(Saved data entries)
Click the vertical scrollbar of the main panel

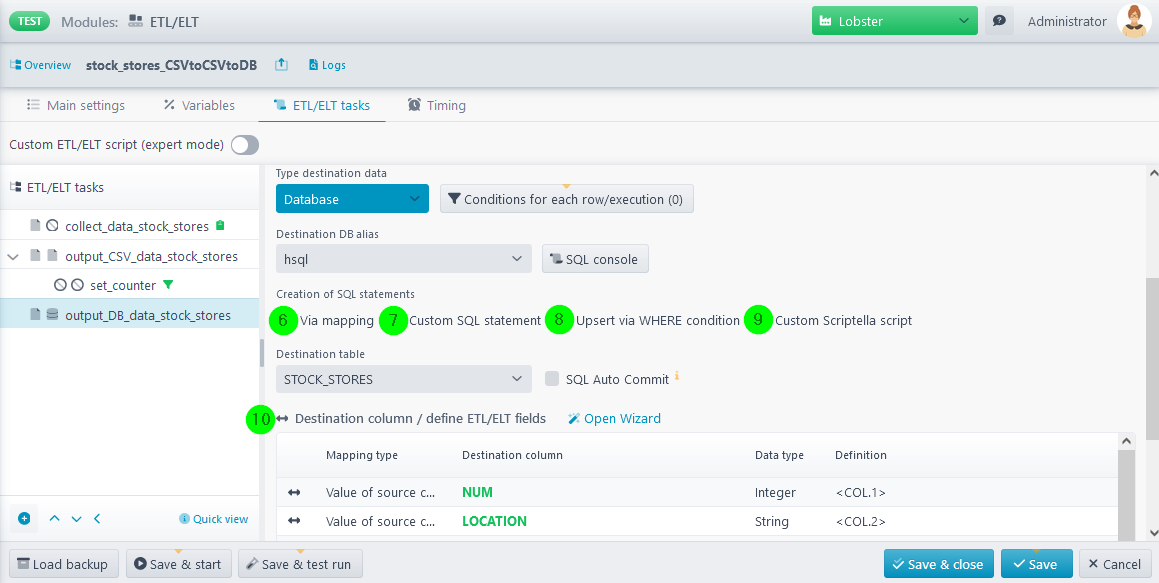point(1151,360)
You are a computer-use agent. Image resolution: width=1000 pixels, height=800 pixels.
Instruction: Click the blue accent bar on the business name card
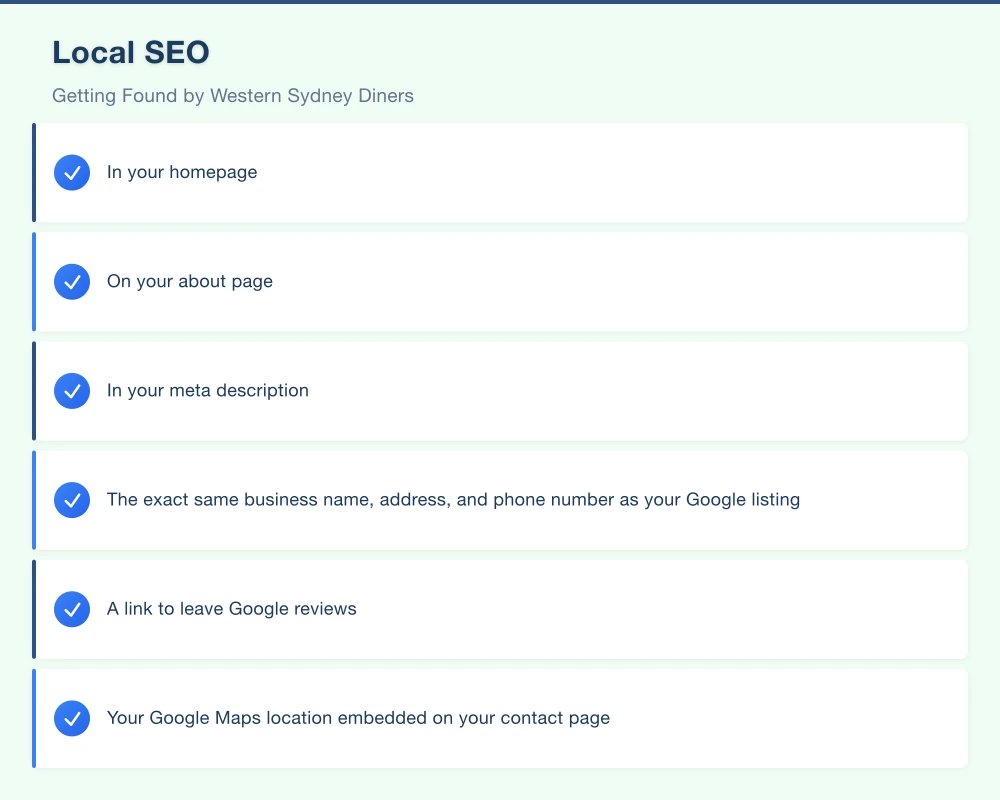coord(34,499)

### [Brief]
The expected output is an exact retyping of the lines from the line with "You are a computer-use" through the last line of the data, with both ends kept and the pictures dropped.

### [Exercise output]
You are a computer-use agent. Image resolution: width=1000 pixels, height=800 pixels.
Instruction: Click the blue accent bar on the business name card
coord(34,499)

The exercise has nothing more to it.